Task item: Each line below must be transcribed exactly, and no picture may appear in the transcription.

[Dataset entries]
Start of Block

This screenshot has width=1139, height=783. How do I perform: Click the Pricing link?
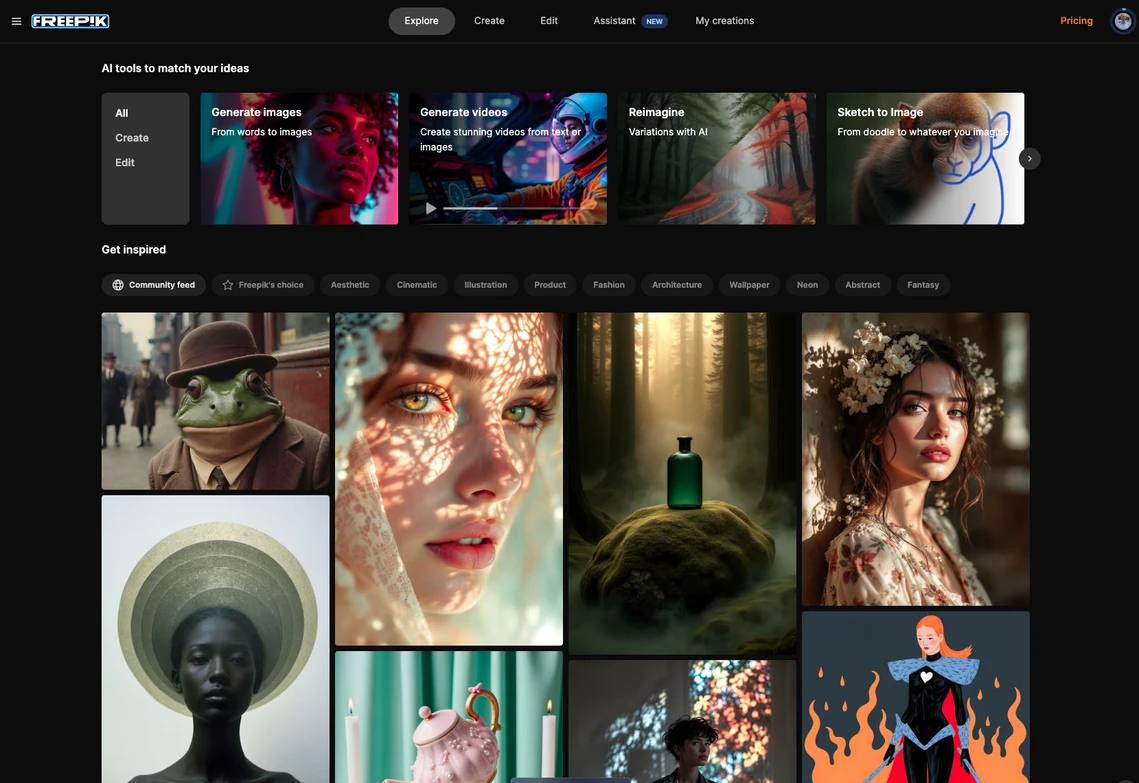pyautogui.click(x=1076, y=21)
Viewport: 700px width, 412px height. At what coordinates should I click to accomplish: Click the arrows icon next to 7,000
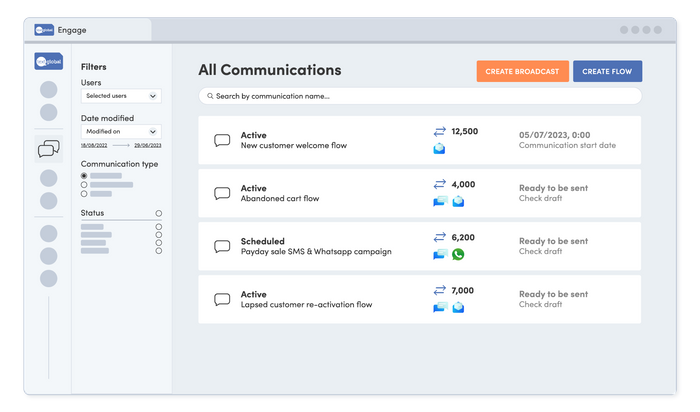coord(439,290)
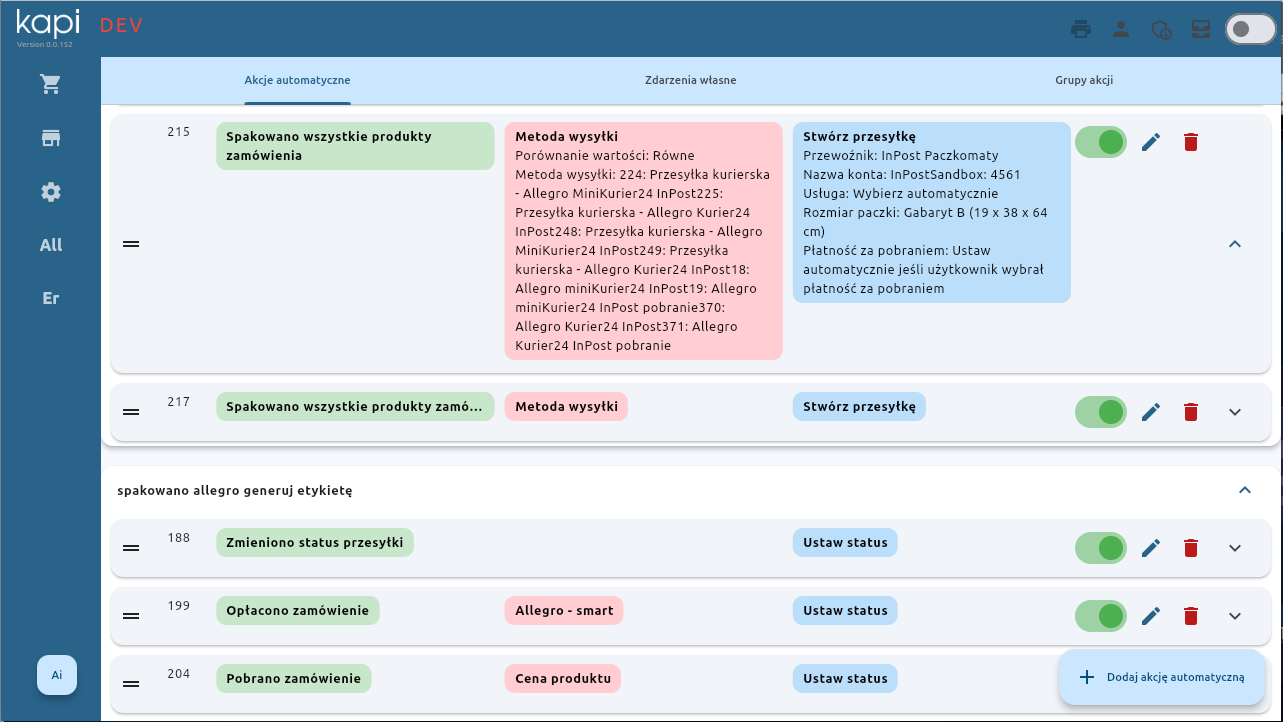Open the shopping cart sidebar icon
Image resolution: width=1283 pixels, height=722 pixels.
click(x=50, y=85)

End of Block

Response box:
This screenshot has width=1139, height=783. How do I perform: Click the Pricing link?
pyautogui.click(x=1076, y=21)
Viewport: 700px width, 412px height. At what coordinates should I click to accomplish: Click the arrows icon next to 7,000
coord(439,290)
Open the shopping cart sidebar icon
Image resolution: width=1283 pixels, height=722 pixels.
click(x=50, y=85)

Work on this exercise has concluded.